Descriptions for heat levels in book list

------holding hands, perhaps a gentle kiss
♥♥ ---- more kisses but no tongue-- no foreplay
♥♥♥ ---kissing, tongue, caressing, foreplay & pillow talk
♥♥♥♥ --all of above, full sexual experience including climax
♥♥♥♥♥ -all of above including coarser language and sex more frequent

Sunday, August 24, 2014

Writing space II

Although my ideas, for what makes a good story, are much as they have always been, how and where I go about getting there has evolved and may again as that's what life is about, isn't it? I remember writing many books with only a dreamlike image in my head for what the characters looked like-- even though I write, what I consider, character-driven stories. I used words to describe their appearances, how others saw them, but I didn't have the image of a movie star or someone I knew behind those words. 

Publishing changed all that when a cover was required and eventually book trailers where I needed images to show a potential reader something about the book. That led to discovering royalty free image sites. I started out rather loosely with those but today have a pretty professional view of them-- that is I don't buy individual photos but rather set aside favorites until I have enough to justify a subscription of a week.

What I could not use for trailers or covers were any of those on Google's image search site. Those there are not available for commercial usage or if they are, they are too costly for an indie writer like myself. Photographers can be pretty unpleasant to writers of blogs or books who take their images without paying or at least permission-- sometimes they don't even own the rights. So I skipped looking through Google and depended on what my own photos and those image sites like CanStock or Jimmy Thomas.

That changed when I began to see how other writers used Google images, not to put out publicly but to inspire themselves. Inspiration isn't something you have to pay for, and it lets you have a wide variety of faces in your head when you are writing. It also though required going back to them now and again-- even if I had saved them to my computer.

When I got the idea of a bulletin board above my computer, I realized I could use photos of images from anywhere as they weren't being used for my business (which is publishing my books). 

Getting space above my computer required the rearranging of the area, moving a large Wenzel painting and a Navajo rug in our living room, changing a few things in our bedroom, but in the end, I found space for a lovely big board. 

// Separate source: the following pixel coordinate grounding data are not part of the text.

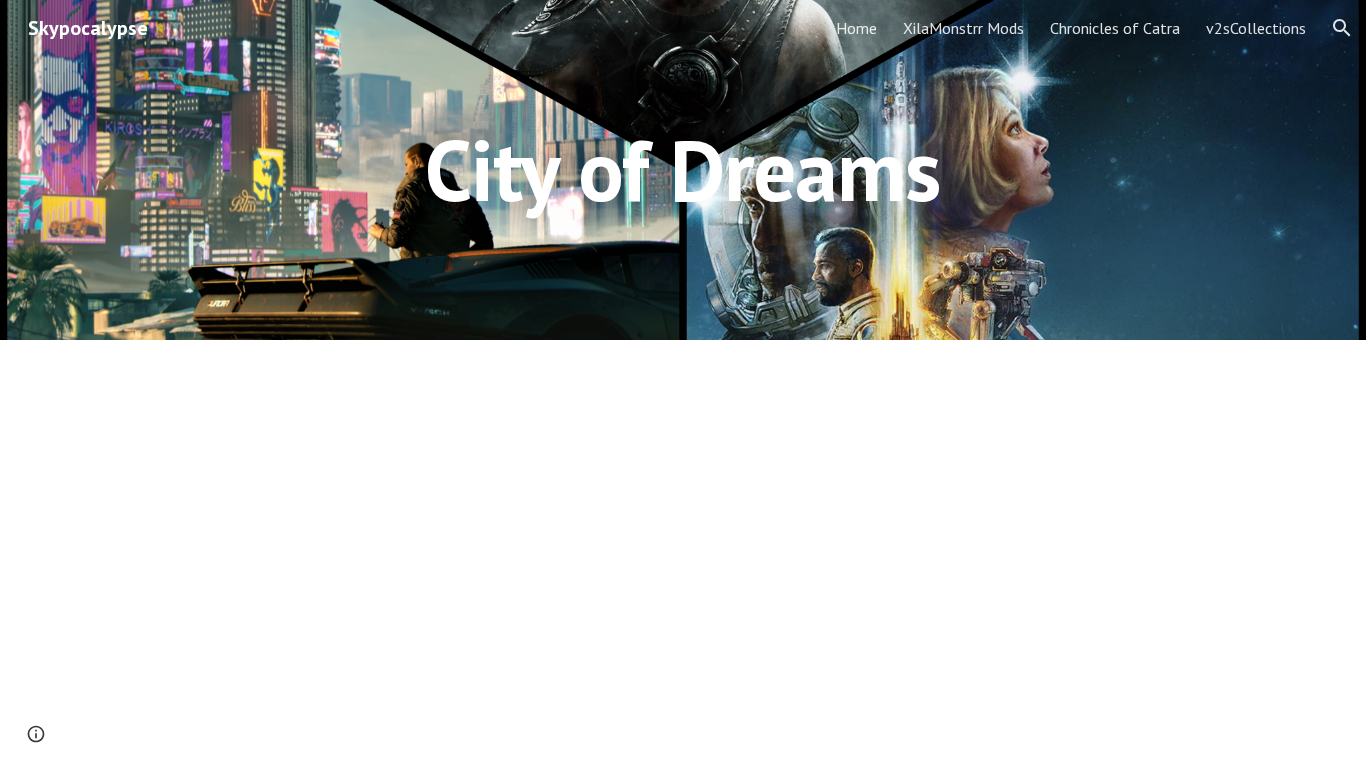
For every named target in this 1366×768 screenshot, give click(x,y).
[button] (1342, 28)
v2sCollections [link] (1256, 28)
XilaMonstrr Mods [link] (963, 28)
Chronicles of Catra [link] (1115, 28)
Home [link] (856, 28)
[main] (683, 169)
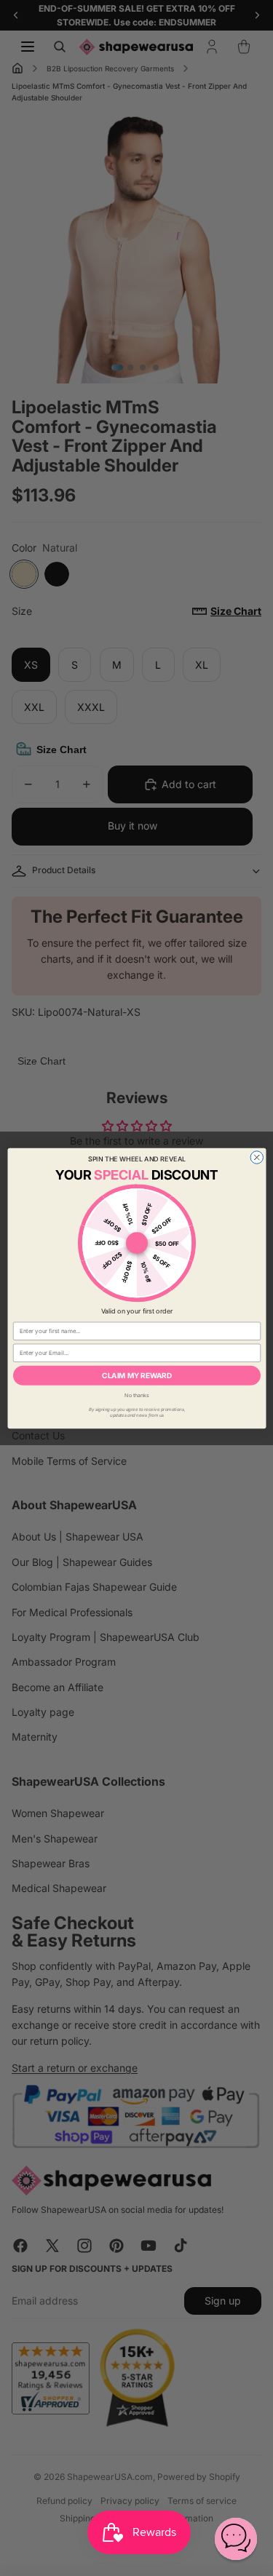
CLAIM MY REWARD (137, 1375)
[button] (236, 2539)
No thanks (136, 1394)
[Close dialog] (257, 1157)
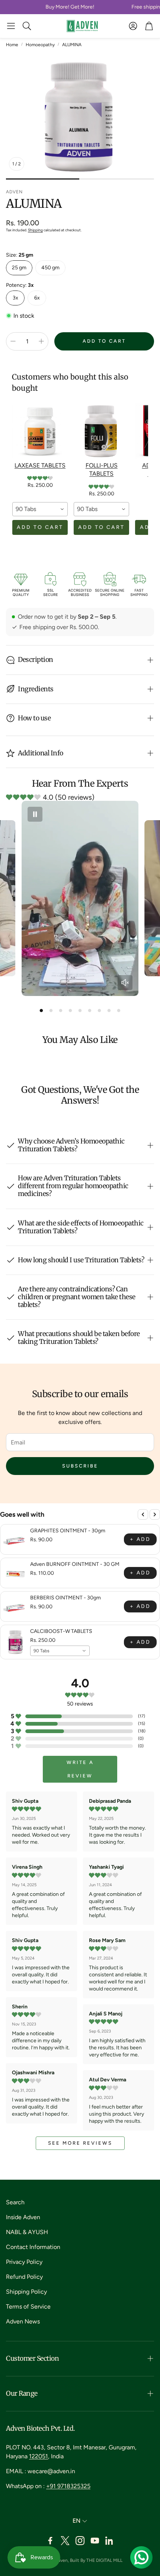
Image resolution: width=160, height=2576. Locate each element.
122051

Currently I have been editing my older contemporary books. The images of hero and heroine are just as important in an edit, to be sure I am staying on track, as it would be in a first draft. Seeing the faces above me reminds me what the hero and heroine see. It keeps me synced to the story in a way I wasn't before. 

What I like about this system is I can easily change the images to suit each story. If I don't have the right face for a villain, I can print it off and tack it up there to keep in mind their dastardliness. I have inspiration above me all the time and no clutter. It actually looks good from the sofa and chairs in the more living room end of the living room. This set up is perfect for a writer of character driven stories. 

Right now I am still playing with how I want the images to be arranged. I got this board started when editing the fifth of six of my Portland contemporaries. Second Chance involves a wildlife rehab center. I should that this editing has been hard, word by word work, but so far is only yielding what I would call the last swirl of frosting a cake. The changes I am making aren't major nor do they reflect goofs. They are just a better way to bring the story to life. The cake is solid. The frosting was fine, but that last swirl of the knife is what makes it look so good.

From Second Chance, I went straight to Hidden Pearl which begins in Portland but goes down the valley to the Umpqua River and country out of Roseburg-- all imaginary settings for my story but set in the reality of a real region.